Speier began having doubts about PHMSA after a 30-inch section of pipe ruptured in San Bruno at 6:11 p.m. on Sept. 9, 2010. The explosion generated a giant fireball that went on for 95 minutes because it took that long for gas line operator Pacific Gas & Electric to reach the manual shutoff valves.
The pipe had been installed in 1956 and was substandard and poorly welded, a National Transportation Safety Board (NTSB) investigation found later. Because it was grandfathered under PHMSA’s safety laws, it wasn’t subjected to the pressure testing that newer pipes must undergo.
The NTSB’s investigation also found widespread failures of PG&E’s operations, maintenance, record-keeping systems and emergency response.
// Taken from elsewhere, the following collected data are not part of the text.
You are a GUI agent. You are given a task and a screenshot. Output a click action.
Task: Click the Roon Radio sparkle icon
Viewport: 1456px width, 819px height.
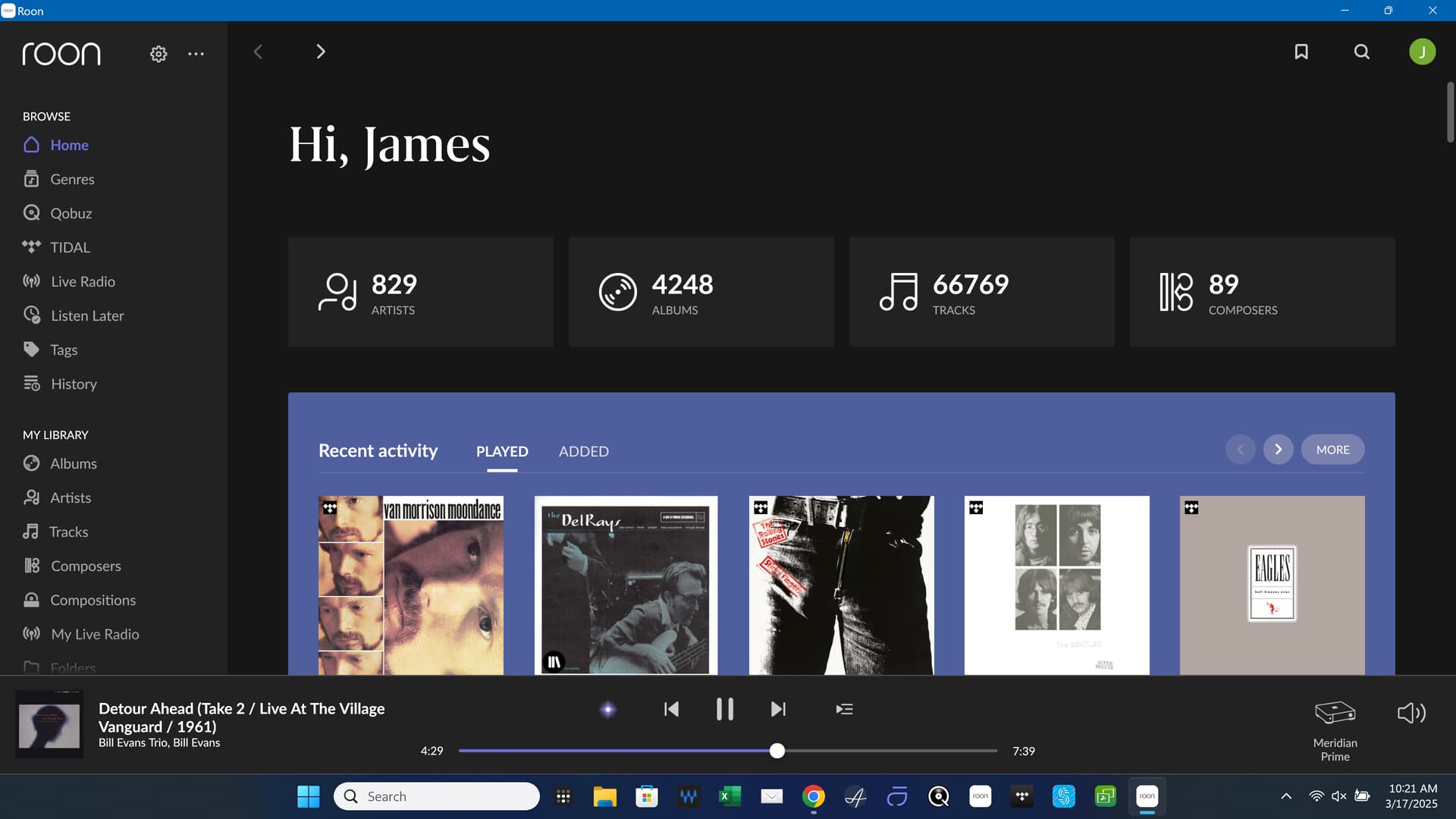point(607,709)
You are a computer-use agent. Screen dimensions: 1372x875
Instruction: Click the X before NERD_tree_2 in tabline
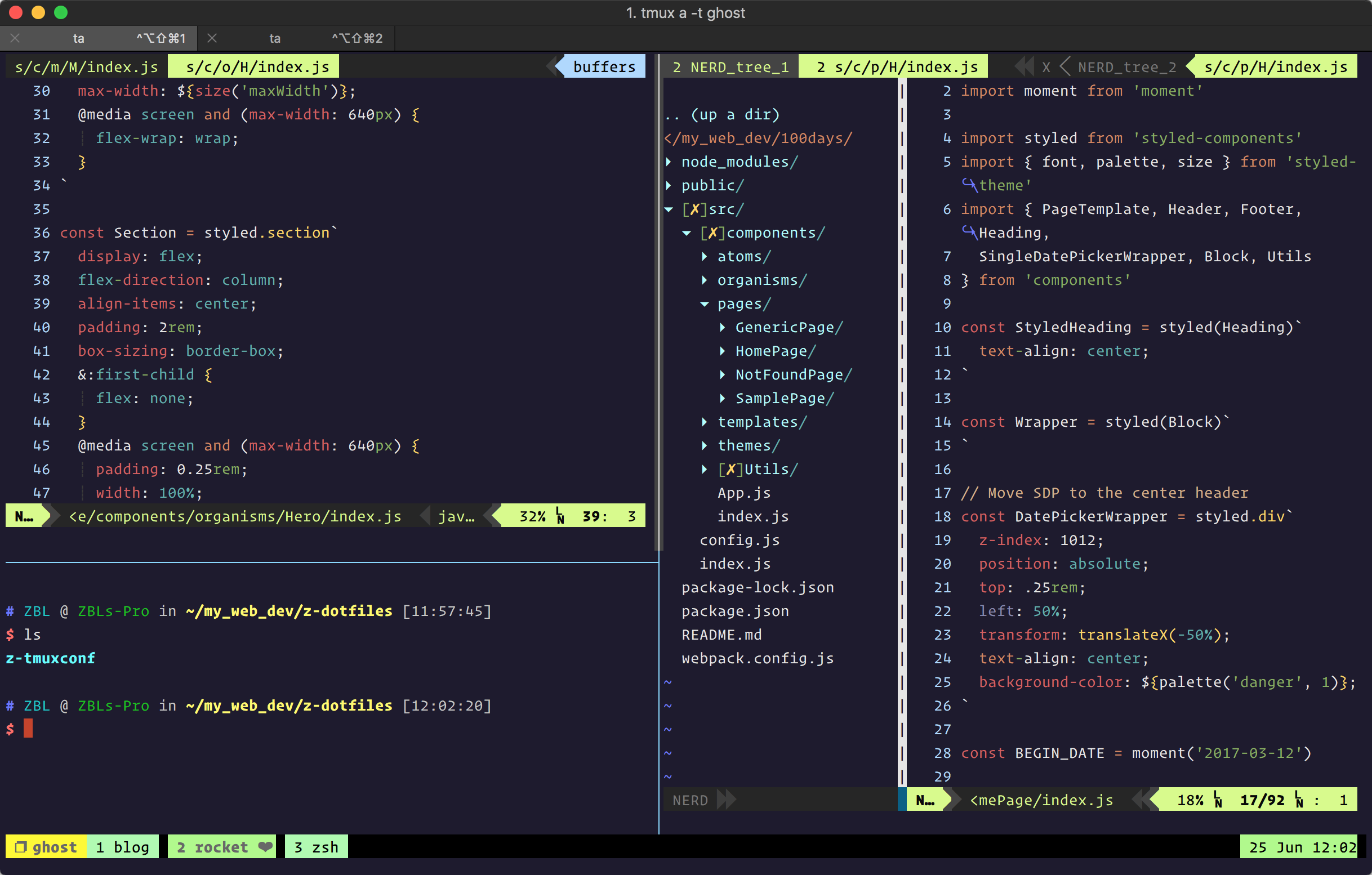pos(1046,67)
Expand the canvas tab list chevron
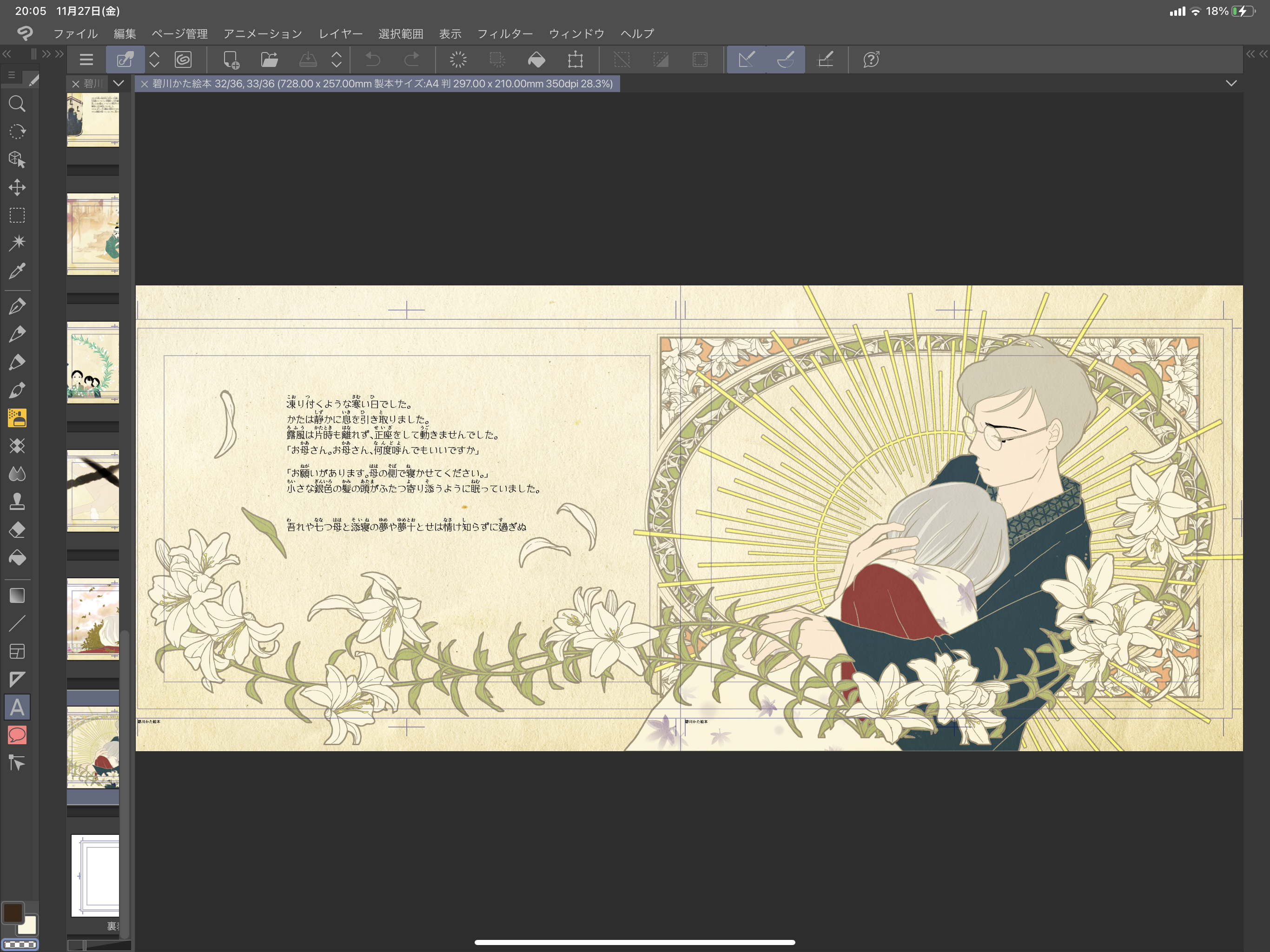The width and height of the screenshot is (1270, 952). [1231, 83]
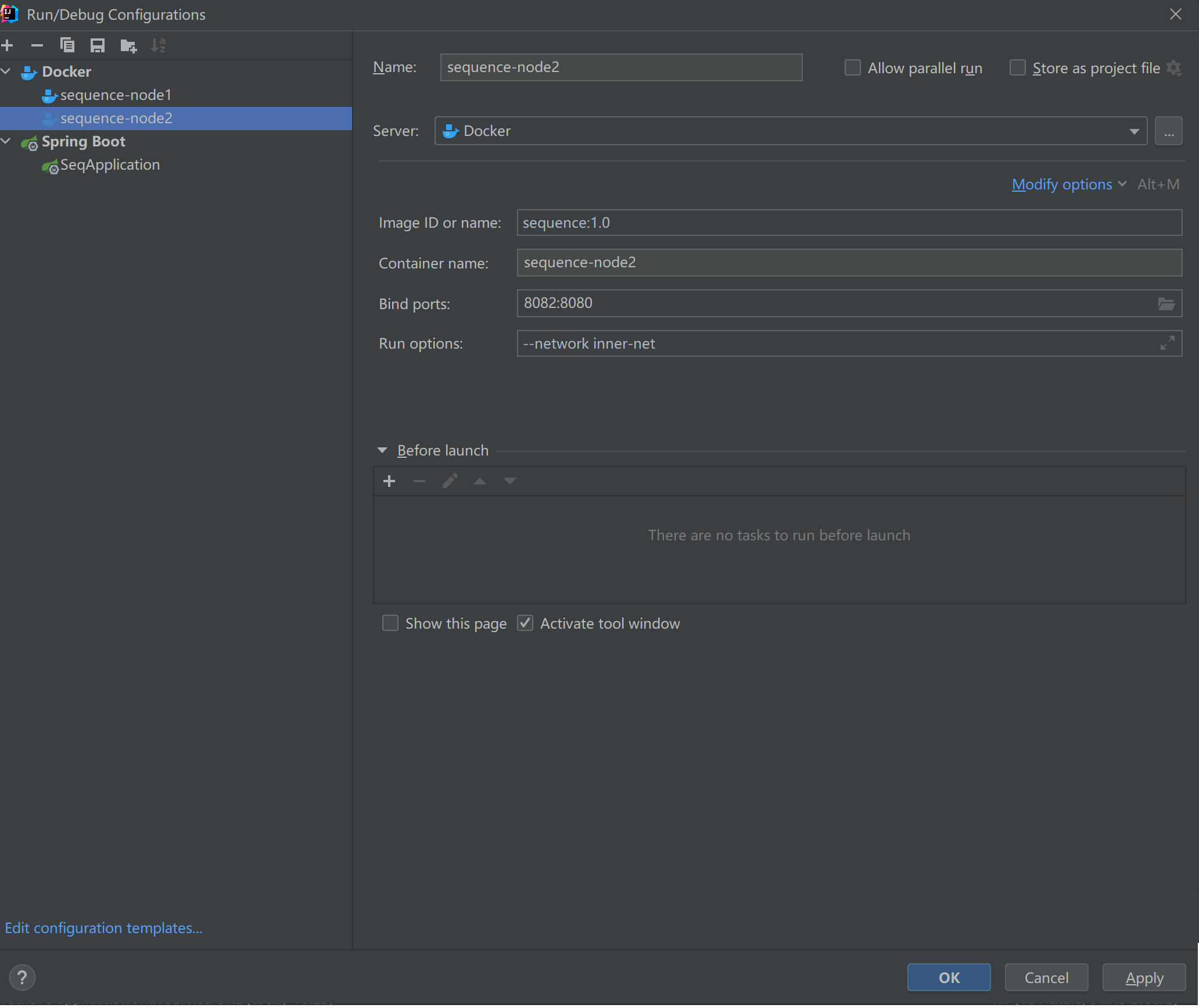Open the help question mark button
This screenshot has width=1199, height=1008.
coord(22,977)
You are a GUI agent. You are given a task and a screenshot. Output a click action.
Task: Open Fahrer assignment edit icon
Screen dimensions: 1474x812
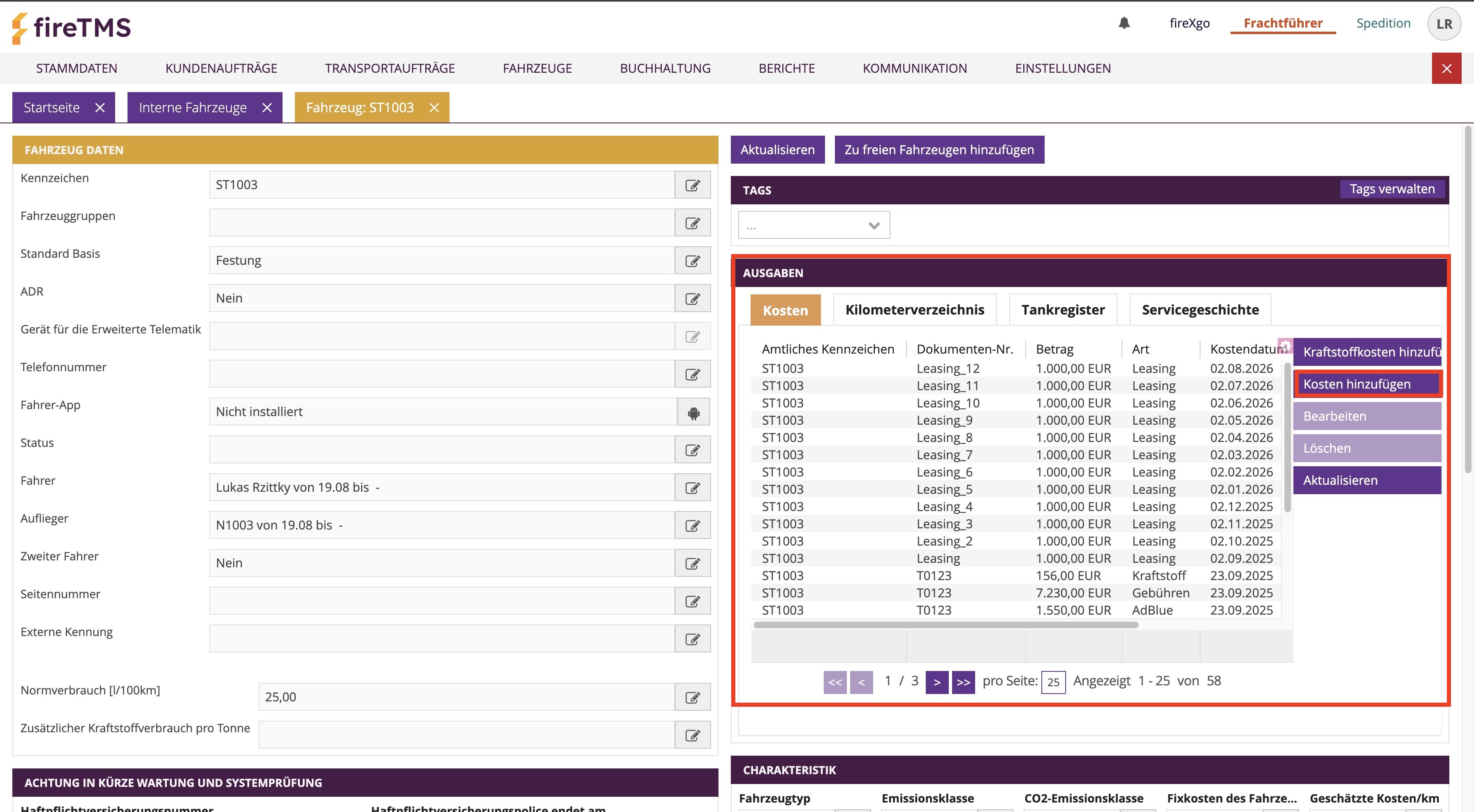(x=692, y=488)
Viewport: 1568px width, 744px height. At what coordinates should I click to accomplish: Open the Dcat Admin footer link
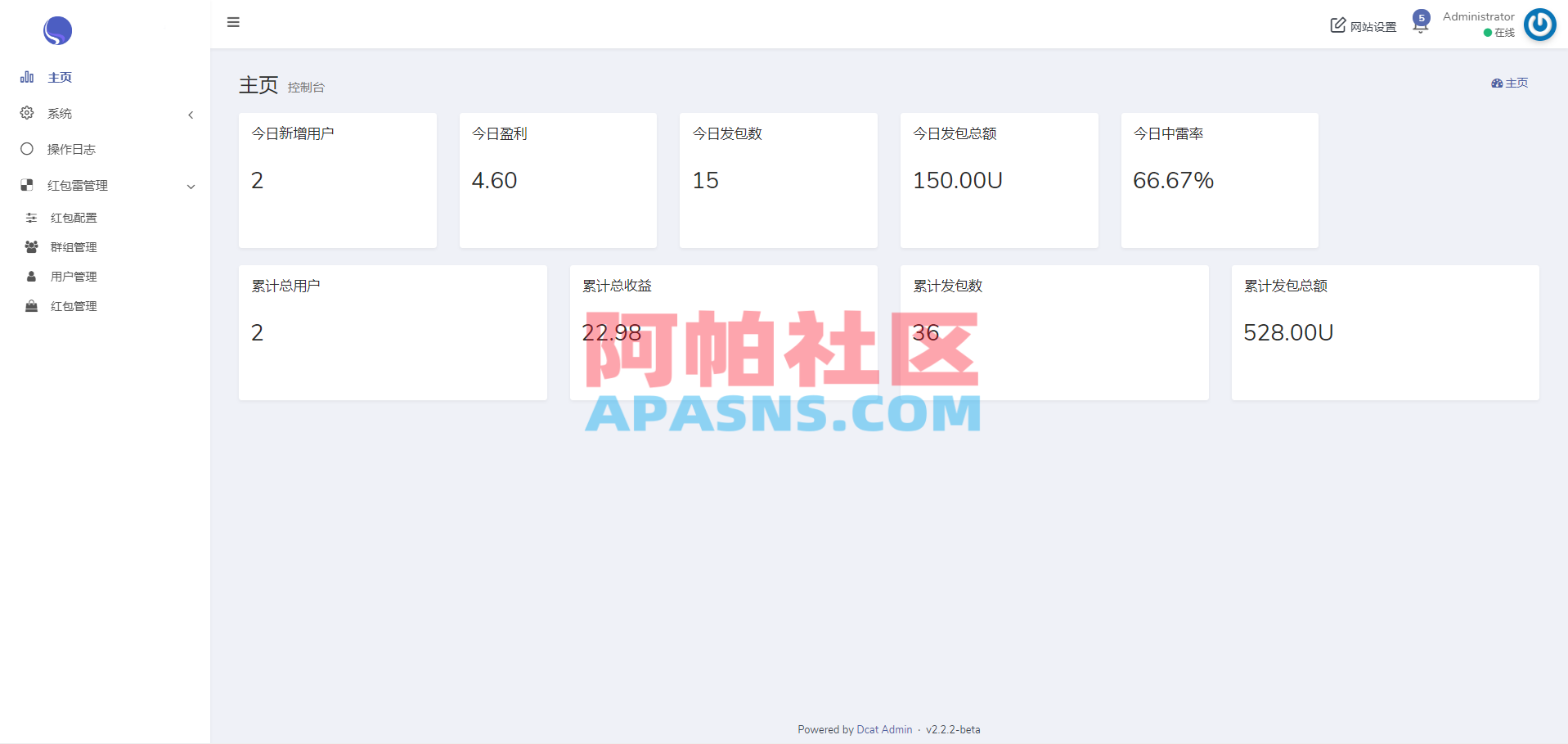(x=883, y=729)
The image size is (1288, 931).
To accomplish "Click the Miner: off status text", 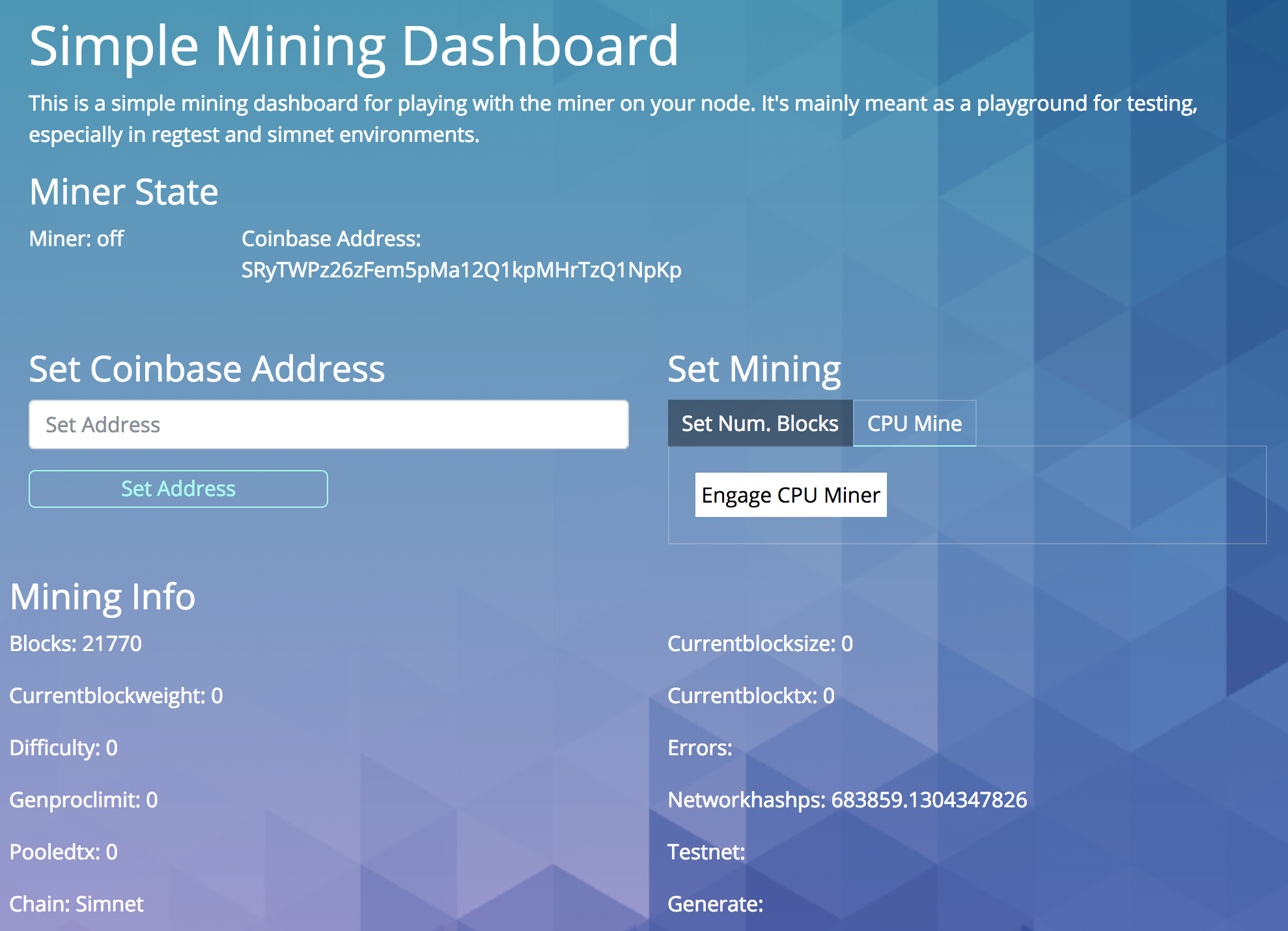I will [76, 239].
It issued a total of 39 recommendations, including 13 to PHMSA. As the third anniversary of the explosion approaches, PHMSA has yet to finish implementing any of the recommendations, according to the NTSB.
One of those recommendations was for remote shutoff valves to be installed on energy pipelines near suburbs, dams or other areas where an explosion would have grave consequences. Safety advocates had been arguing for remote or automatic safety valves since the 1970s, but the oil and gas industry always objected, saying the cost was too high and false alarms could shut down a pipeline, disrupting the flow of oil or gas.
On the first anniversary of the tragedy that rocked her district, Speier introduced legislation designed to implement many of the NTSB recommendations, including the call for remote shutoff valves.
But the law Obama signed several weeks later was a compromise bill — the Pipeline Safety, Regulatory Certainty, and Job Creation Act of 2011. It was praised in its final form by the American Petroleum Institute, the Interstate Natural Gas Association of America and other industry groups. It was far weaker than Speier’s legislation, especially when it came to the remote shutoff valves that might have reduced the death and destruction in San Bruno.